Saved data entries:
━━━━━━━━━━━━━━━━━━━━━━━━━━━━━━
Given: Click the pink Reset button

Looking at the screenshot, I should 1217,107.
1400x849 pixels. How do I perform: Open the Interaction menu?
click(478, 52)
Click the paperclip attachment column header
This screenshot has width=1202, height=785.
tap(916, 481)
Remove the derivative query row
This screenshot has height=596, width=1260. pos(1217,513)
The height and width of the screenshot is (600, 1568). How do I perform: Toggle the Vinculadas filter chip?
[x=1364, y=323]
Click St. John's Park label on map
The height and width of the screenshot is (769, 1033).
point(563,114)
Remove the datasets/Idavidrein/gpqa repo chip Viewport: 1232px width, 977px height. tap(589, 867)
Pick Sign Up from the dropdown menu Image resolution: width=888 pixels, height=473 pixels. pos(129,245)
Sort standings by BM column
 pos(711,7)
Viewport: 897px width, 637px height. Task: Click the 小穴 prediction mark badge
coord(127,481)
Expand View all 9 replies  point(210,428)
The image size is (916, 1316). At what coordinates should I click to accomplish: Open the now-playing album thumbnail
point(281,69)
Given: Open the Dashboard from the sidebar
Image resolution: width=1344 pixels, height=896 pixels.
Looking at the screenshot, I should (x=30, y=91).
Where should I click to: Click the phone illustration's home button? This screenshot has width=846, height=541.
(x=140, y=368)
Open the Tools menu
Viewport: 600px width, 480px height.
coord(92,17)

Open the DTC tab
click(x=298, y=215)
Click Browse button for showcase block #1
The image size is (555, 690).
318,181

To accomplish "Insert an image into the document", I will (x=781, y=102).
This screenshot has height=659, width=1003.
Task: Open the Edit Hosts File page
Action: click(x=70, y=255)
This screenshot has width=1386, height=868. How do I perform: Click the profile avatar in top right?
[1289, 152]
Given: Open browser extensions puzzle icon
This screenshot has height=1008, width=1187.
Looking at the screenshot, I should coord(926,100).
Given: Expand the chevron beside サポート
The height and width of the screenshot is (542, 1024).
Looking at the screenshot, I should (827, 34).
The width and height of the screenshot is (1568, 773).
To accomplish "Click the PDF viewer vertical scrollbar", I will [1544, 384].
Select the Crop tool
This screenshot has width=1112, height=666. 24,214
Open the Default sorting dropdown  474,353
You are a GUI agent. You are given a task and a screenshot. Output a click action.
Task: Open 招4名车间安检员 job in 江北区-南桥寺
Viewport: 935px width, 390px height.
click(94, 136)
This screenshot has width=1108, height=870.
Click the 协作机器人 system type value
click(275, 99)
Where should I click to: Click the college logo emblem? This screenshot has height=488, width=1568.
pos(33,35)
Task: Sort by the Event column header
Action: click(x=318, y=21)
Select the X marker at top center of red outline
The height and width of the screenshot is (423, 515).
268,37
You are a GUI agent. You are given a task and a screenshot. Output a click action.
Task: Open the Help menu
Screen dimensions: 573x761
━━━━━━━━━━━━━━━━━━━━━━━━━━━━━━
- **EXERCISE REQUIREMENTS**: Copy the rows verbatim, starting at the line containing "Given: Open browser extensions puzzle icon" and ending with the line containing "click(94, 136)".

- **OUTPUT BELOW**:
Given: Open browser extensions puzzle icon
This screenshot has height=1008, width=1187.
Looking at the screenshot, I should coord(926,100).
Given: Expand the chevron beside サポート
The height and width of the screenshot is (542, 1024).
Looking at the screenshot, I should (827, 34).
The width and height of the screenshot is (1568, 773).
To accomplish "Click the PDF viewer vertical scrollbar", I will [1544, 384].
Select the Crop tool
This screenshot has width=1112, height=666. 24,214
Open the Default sorting dropdown  474,353
You are a GUI agent. You are given a task and a screenshot. Output a click action.
Task: Open 招4名车间安检员 job in 江北区-南桥寺
Viewport: 935px width, 390px height.
click(94, 136)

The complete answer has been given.